Student volunteers provide a friendly environment for homeless people, says Patrick S. Yachimski '96, administrative director of the shelter. "Guests like the shelter because of student volunteers," he says. "You tend to get a lot of the same guests coming back so you get to know them very well."

Yachimaki says homeless people give students fresh insights on life. "One woman who was at the shelter for several winters died," he says. "Whenever anything like that happens, there's a chance to pause and reflect how we knew the woman, how we tried to help her and how she helped us."

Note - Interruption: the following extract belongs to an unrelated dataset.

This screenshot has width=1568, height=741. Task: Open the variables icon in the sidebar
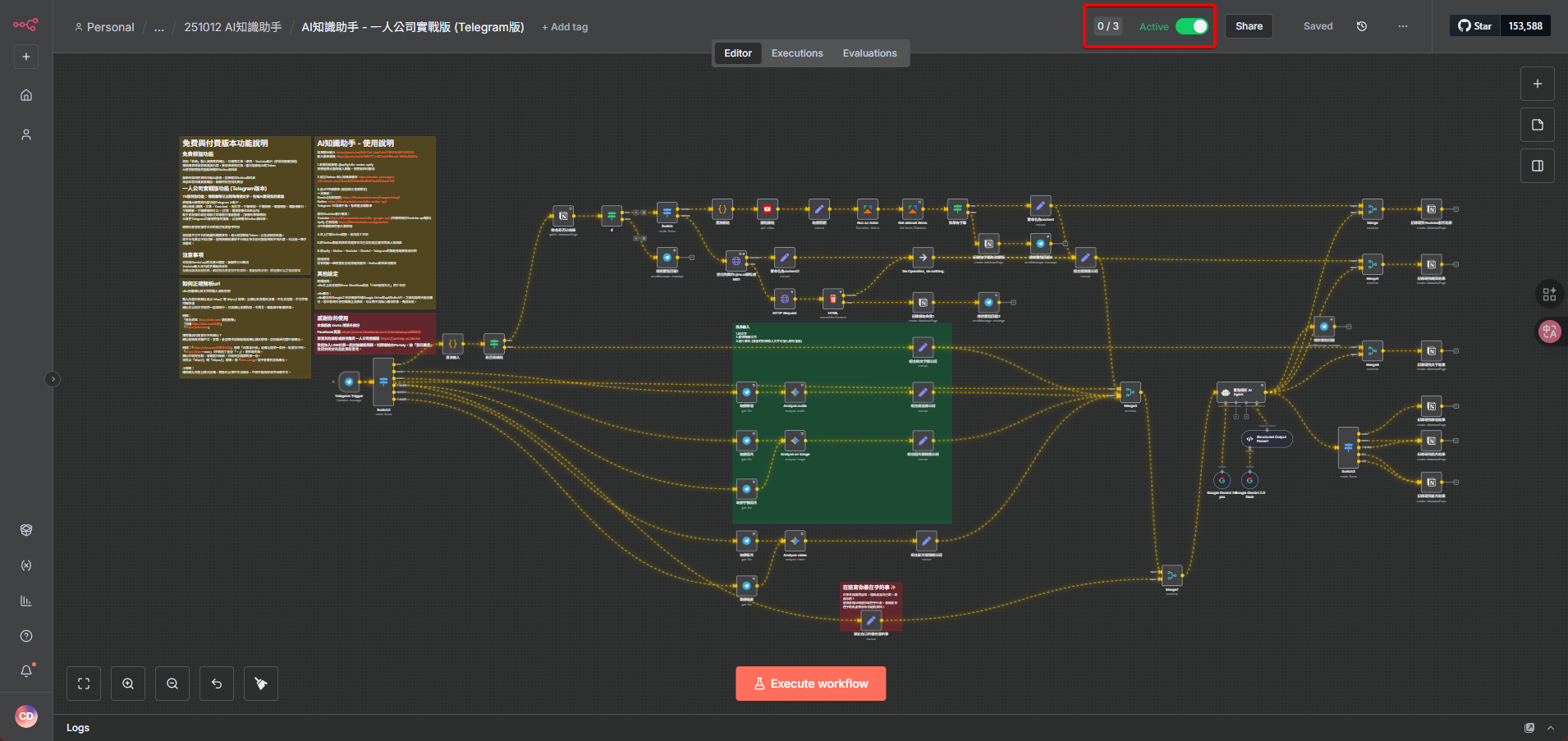tap(26, 565)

Harvard is also trying to end discrimination against homeless people on University property. Several years ago, the University signed an agreement with homeless activates ensuring equal access to facilities, said Beth A. Wald, a vice president at the Harvard Real Estate office.

Susan E. Mintz, director of the Cambridge Multiservice Center For Homeless People, says such an agreement guarantees homeless people equal rights.

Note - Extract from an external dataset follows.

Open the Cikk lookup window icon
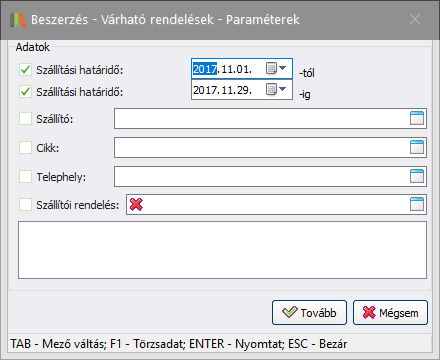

"If a homeless person comes [into a restaurant] and buys a cup of coffee and gets asked to leave, then if a Harvard graduate student comes in and buys a cup of coffee then [the restaurant] has to ask that person to leave also," Mintz says.

Mintz says the homeless population increased significantly after the 1970s, when many people were deinstitutionalized.

"At the time people thought it was humane to take people out of hospital settings and put them in community settings," she says. "There weren't enough community settings and there was nowhere else for people to go."

The homeless population has shifted towards younger people, Mintz says. "We're seeing more people in their late teens and early 20's," she says.

According to Mintz, most homeless people are not a threat to the public. "I think people confuse different social problems," she says. "Mental illness, alcoholism and other diseases homeless people suffer from aren't diseases that make them violent or lead them to crime."